Thank you, Madam Chair. Thank you, Minister and staff for coming before us.
Madam Chair, the points that I want to make are the pace at which we’re educating our children in our small communities. Our communities have a high number of young people and I was in somewhat of shock and dismay when the Alberta test results came out and they showed the education. It gave me a snapshot picture of the education in our smaller communities and in our education system, the department. We are funding our schools, yet we are not as up to par as we think we are.
In our schools I think there’s got to be a definite move from how we do business. We have talked about this issue of social passing for a long, long time. This indicates that it’s definitely not our way of doing business. We’ve got to have something more that tells these students what grade they’re in, that’s the exact grade they’re in. We have a student who’s in Grade 4 or Grade 6 that testing tells us they are at least two grades behind. That, to me, is totally unacceptable within our education system. If something radically needs to happen, then we need to make it happen.
I hope the Minister with his new initiatives that he talked about, that we’re going to see that change. I am not sure if it’s going to take two years or three years. That’s not going to do anything for our students who are graduating this year; they’re in Grade 12. Everybody is planning a graduation ceremony. How many students are going to make it through a post-secondary entrance or how many are going to go back to Aurora College and say I have to upgrade? Is there any tracking within the high school system that says in the Sahtu of the last five years, for example, X-amount of students graduated? How many are in post-secondary
institutions? How many are living in communities? How many are working? There are a few exceptional students, despite termination of encouragement from families, who make it on their own. Some of these students even go into upgrading for a year. They go to Edmonton. My nephew went to Hay River to upgrade, working as a student, but upgrading in Hay River. There’s a few of them that make it because they really want to.

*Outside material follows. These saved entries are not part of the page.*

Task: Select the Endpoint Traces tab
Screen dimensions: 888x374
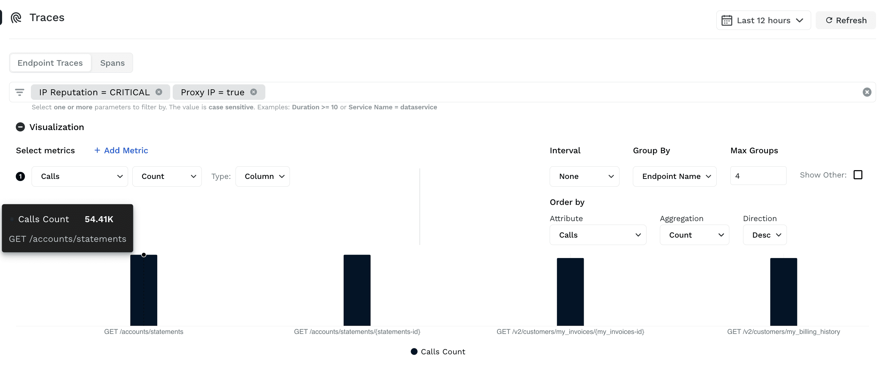Action: (50, 63)
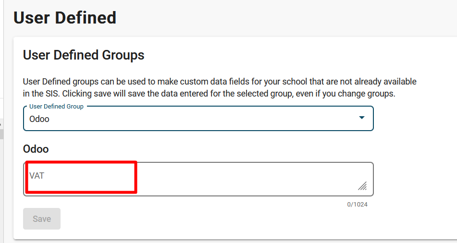This screenshot has height=243, width=457.
Task: Grab the VAT textarea resize handle
Action: [x=362, y=186]
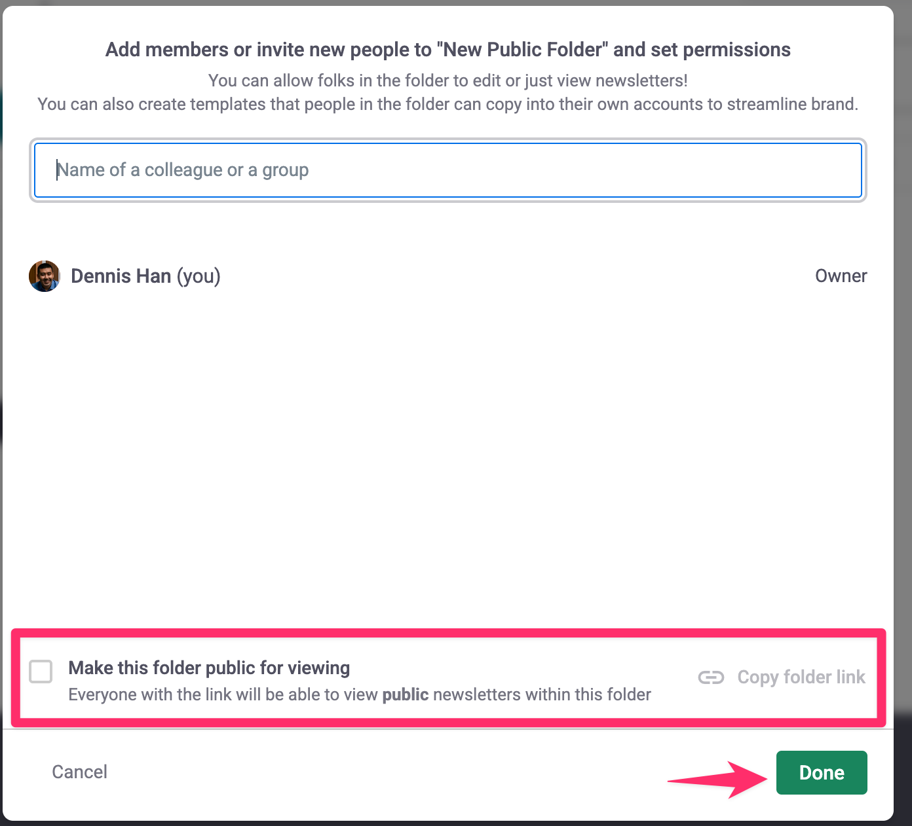Select the Dennis Han (you) member row name
Screen dimensions: 912x826
click(x=145, y=276)
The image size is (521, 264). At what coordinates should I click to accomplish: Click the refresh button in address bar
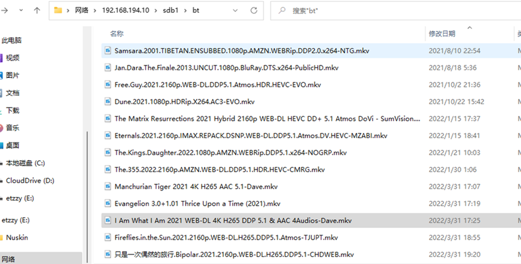point(254,10)
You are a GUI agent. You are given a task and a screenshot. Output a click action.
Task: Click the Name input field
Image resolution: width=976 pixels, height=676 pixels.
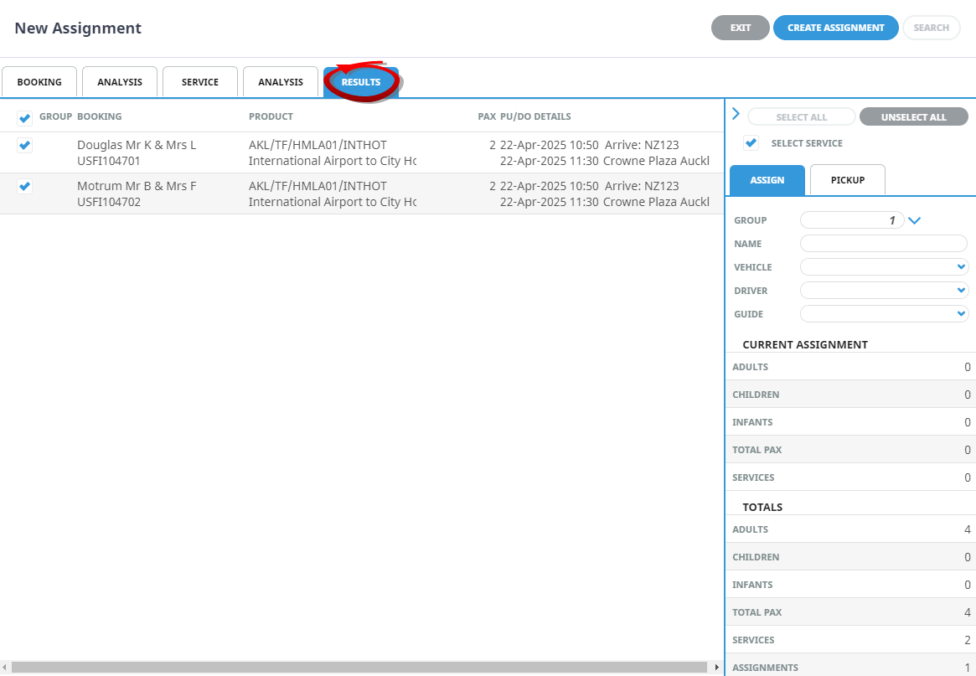click(x=884, y=244)
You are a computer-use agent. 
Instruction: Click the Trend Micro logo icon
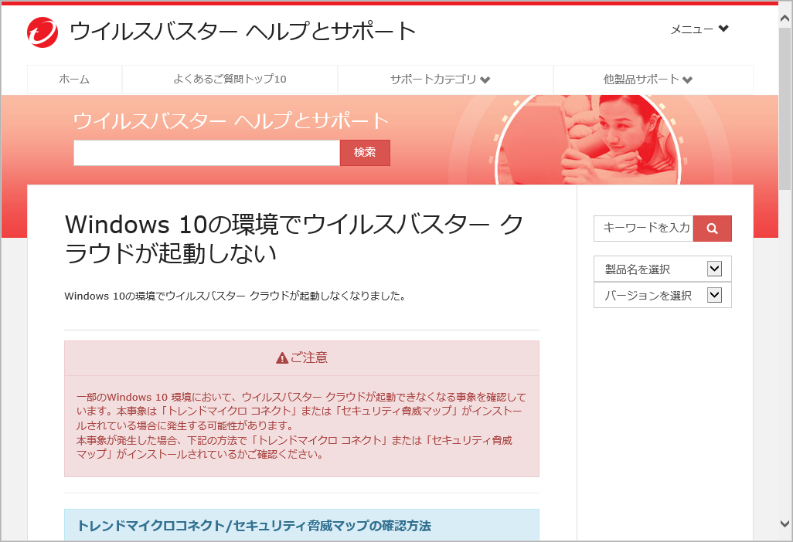pos(42,32)
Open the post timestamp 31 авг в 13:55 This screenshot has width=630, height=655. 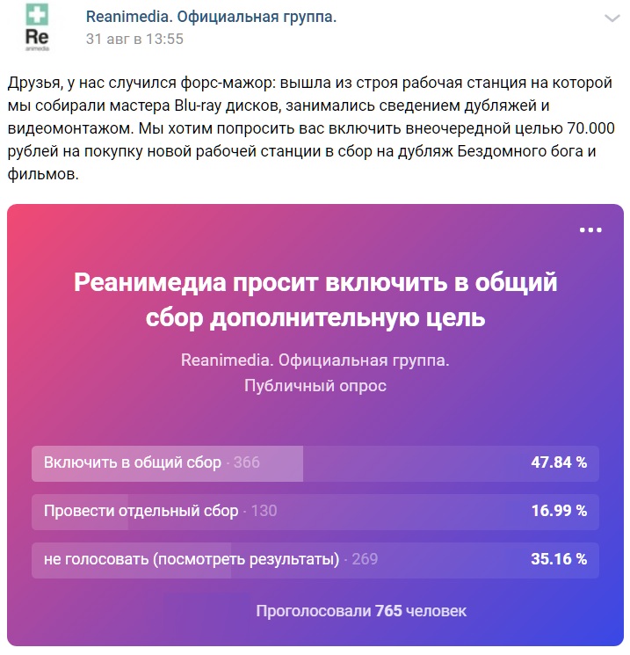[134, 39]
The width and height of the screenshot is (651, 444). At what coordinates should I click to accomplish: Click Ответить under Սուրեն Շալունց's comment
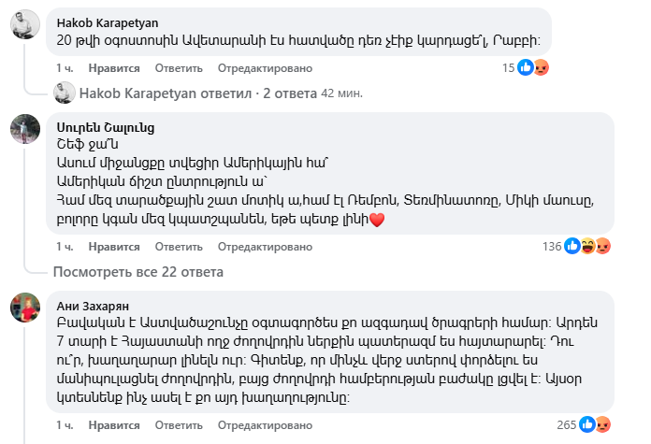[172, 247]
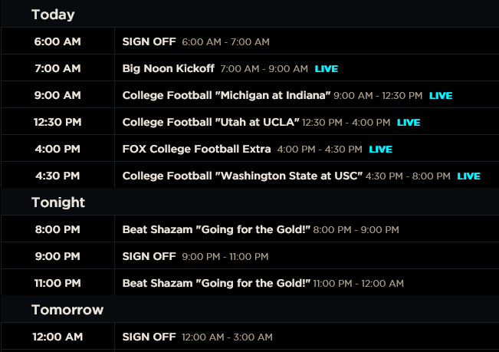Select the 11:00 PM Beat Shazam rerun title

216,283
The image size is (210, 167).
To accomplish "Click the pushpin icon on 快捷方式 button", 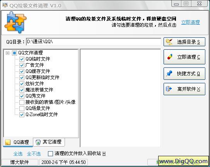I will coord(169,73).
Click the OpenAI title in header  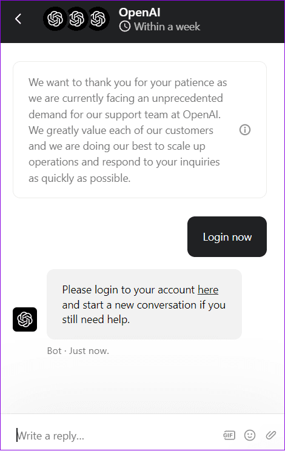click(x=139, y=13)
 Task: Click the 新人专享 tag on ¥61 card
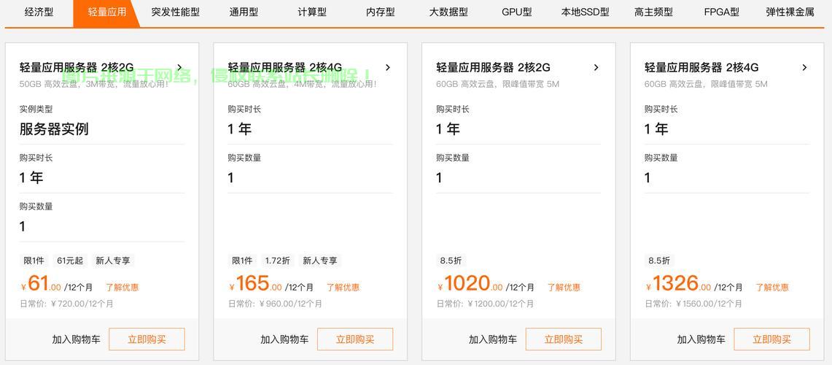click(x=113, y=261)
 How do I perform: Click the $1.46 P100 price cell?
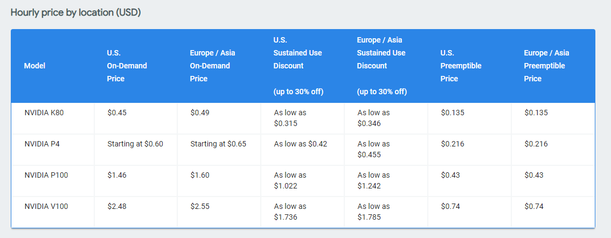(116, 175)
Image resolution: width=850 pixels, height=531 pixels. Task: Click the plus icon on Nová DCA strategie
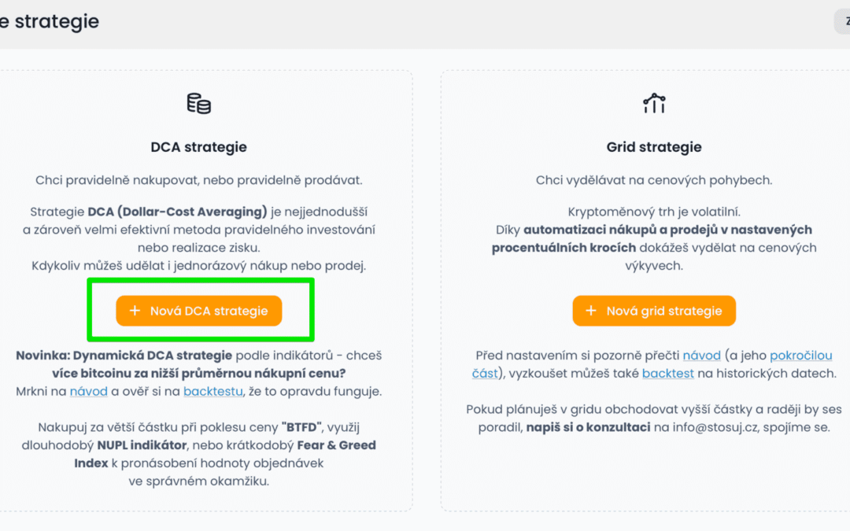click(135, 311)
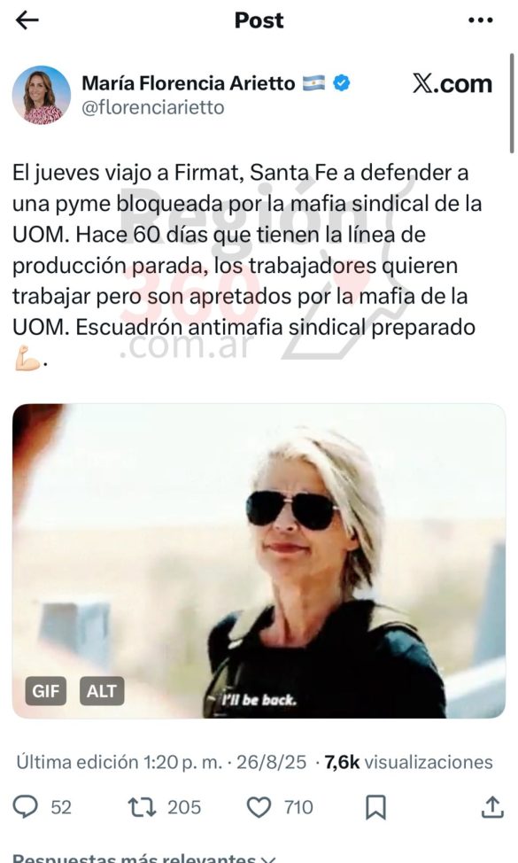The height and width of the screenshot is (863, 518).
Task: Open the 205 reposts count
Action: 184,807
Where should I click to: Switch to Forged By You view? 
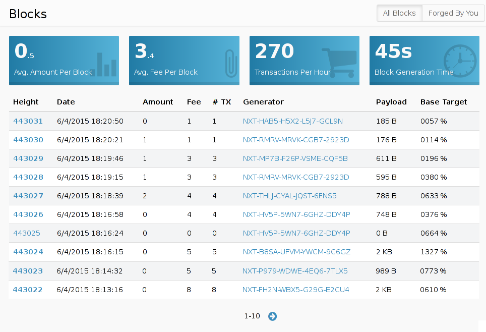pos(453,13)
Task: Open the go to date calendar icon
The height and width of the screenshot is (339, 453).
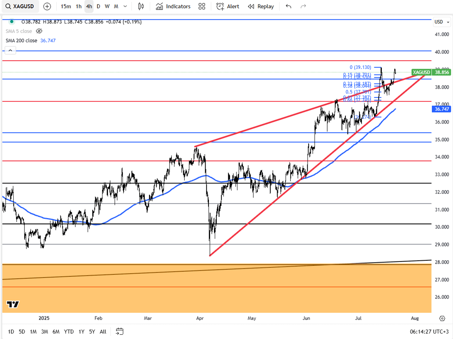Action: tap(119, 331)
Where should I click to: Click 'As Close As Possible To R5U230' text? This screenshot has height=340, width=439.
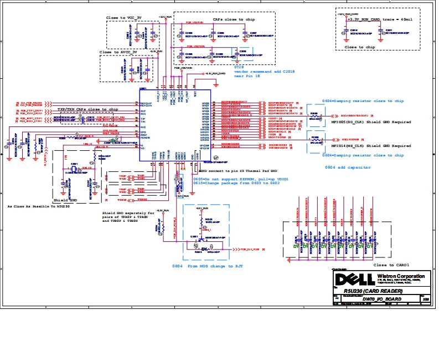click(38, 206)
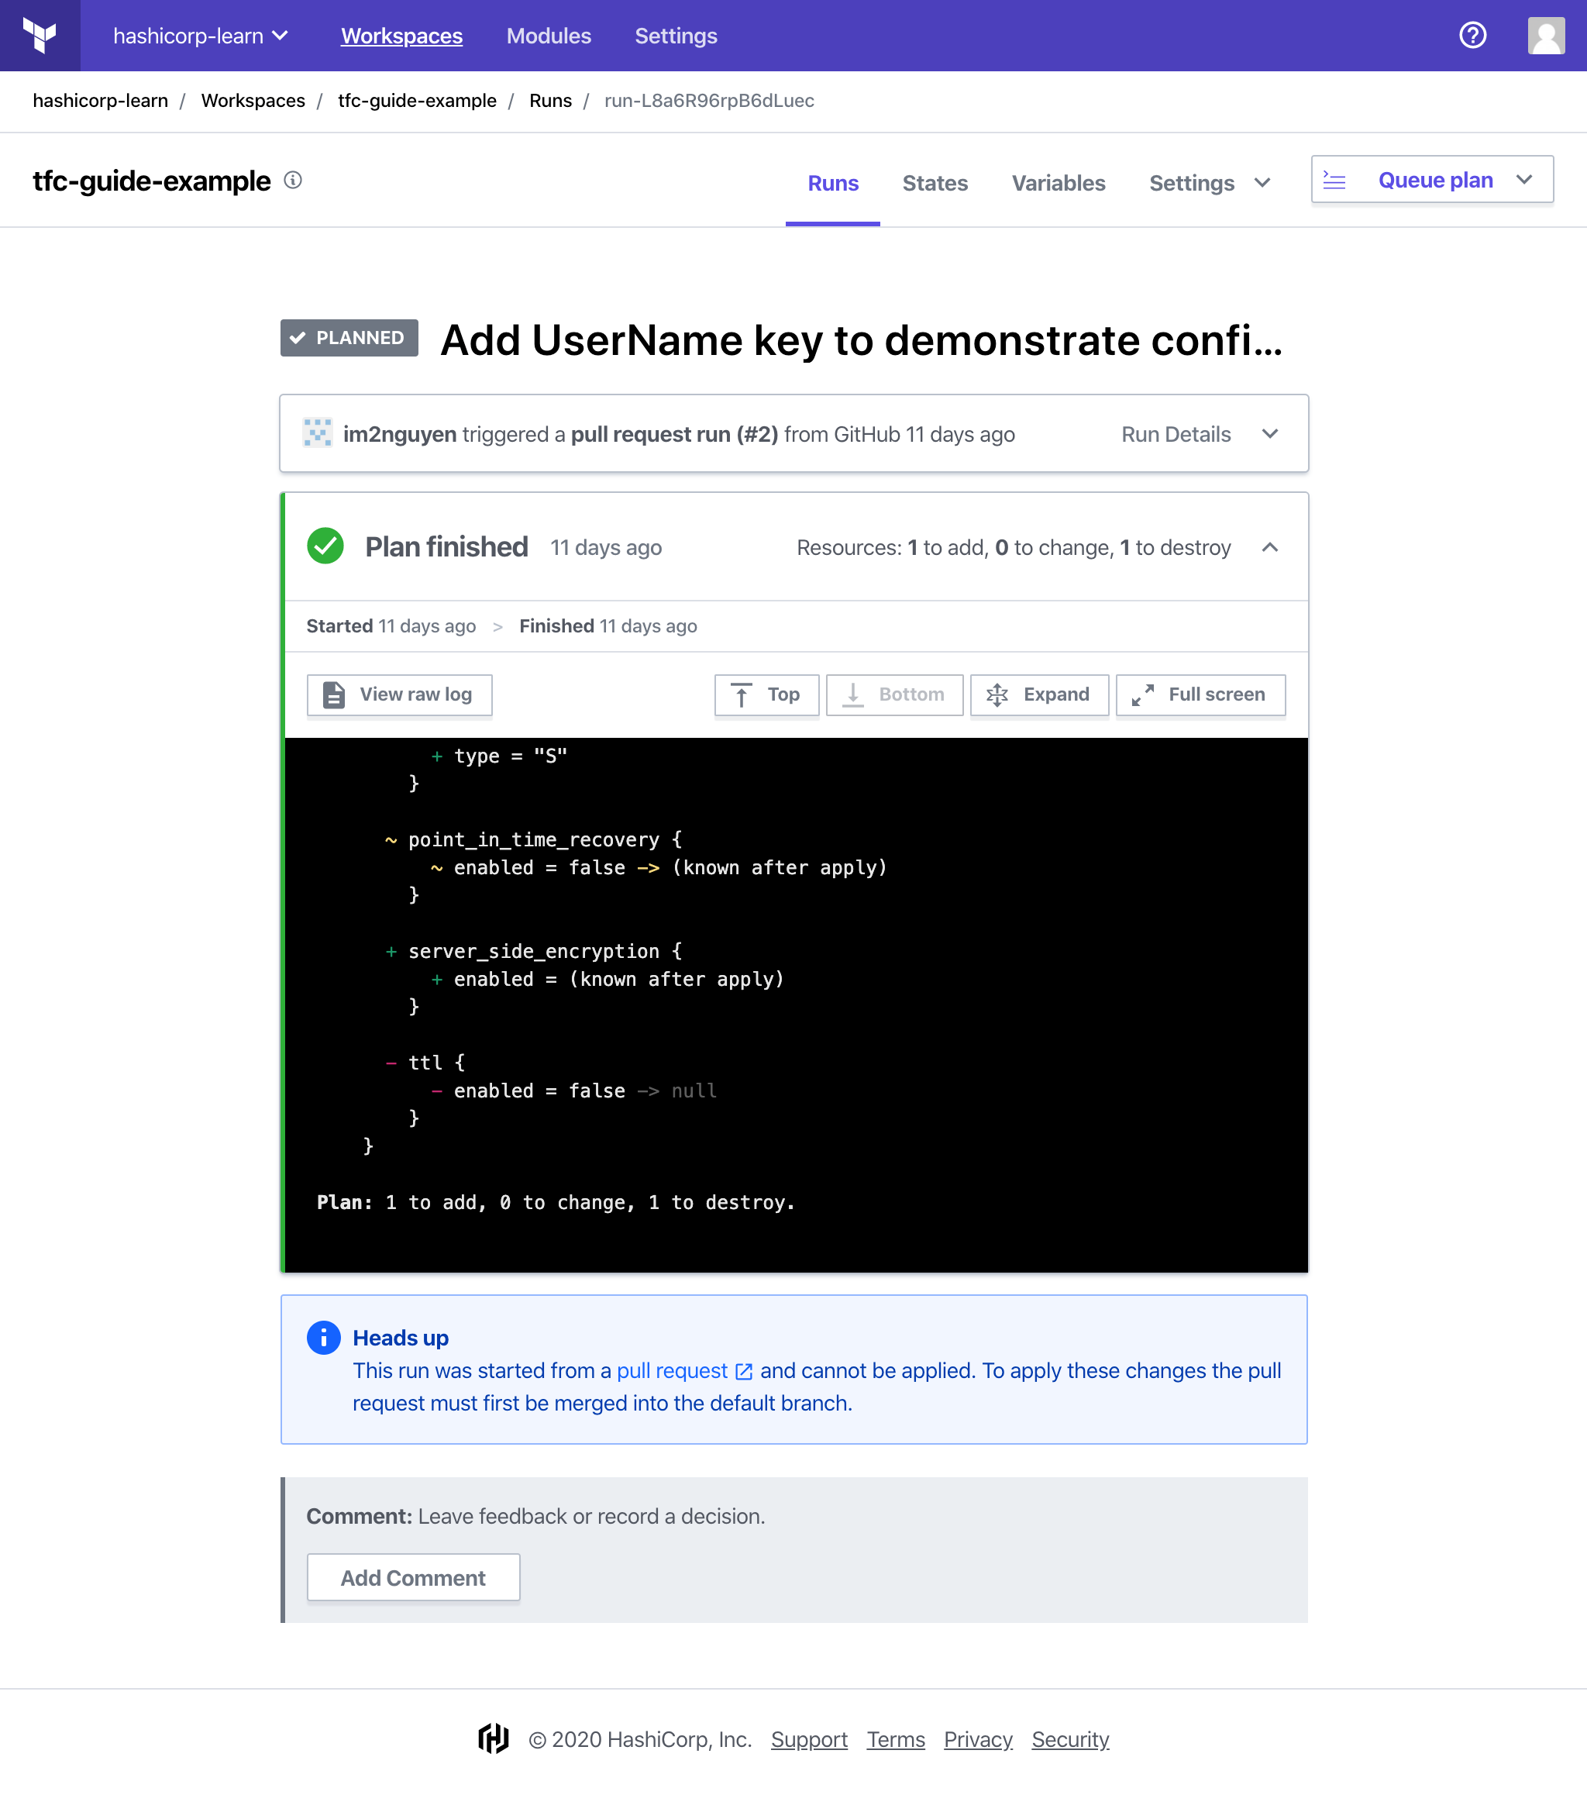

We’ve been hearing this for the last four or five years. I’m looking forward to the Minister’s initiatives that we all talked about in closing the gap between our small communities and the larger centres such as Yellowknife and Hay River. The gap is too wide and that’s unacceptable. If you want to see the quality of education, look at our education system in Yellowknife, Hay River, Inuvik and our smaller communities. There is no equality. Look at the grades that they’re testing at. There is no equality. So to say that all students are going to get equal programs, equality in our schools, it’s not there and we’re not doing any justice to the parents or the communities.
So that social program initiative has to go. We have to do something else to replace it. If it’s going to cost money, then that’s what we have to do. Why suffer because it’s going to cost us X amount of millions? Our students are going to be suffering. So that’s a big one on my plate for education.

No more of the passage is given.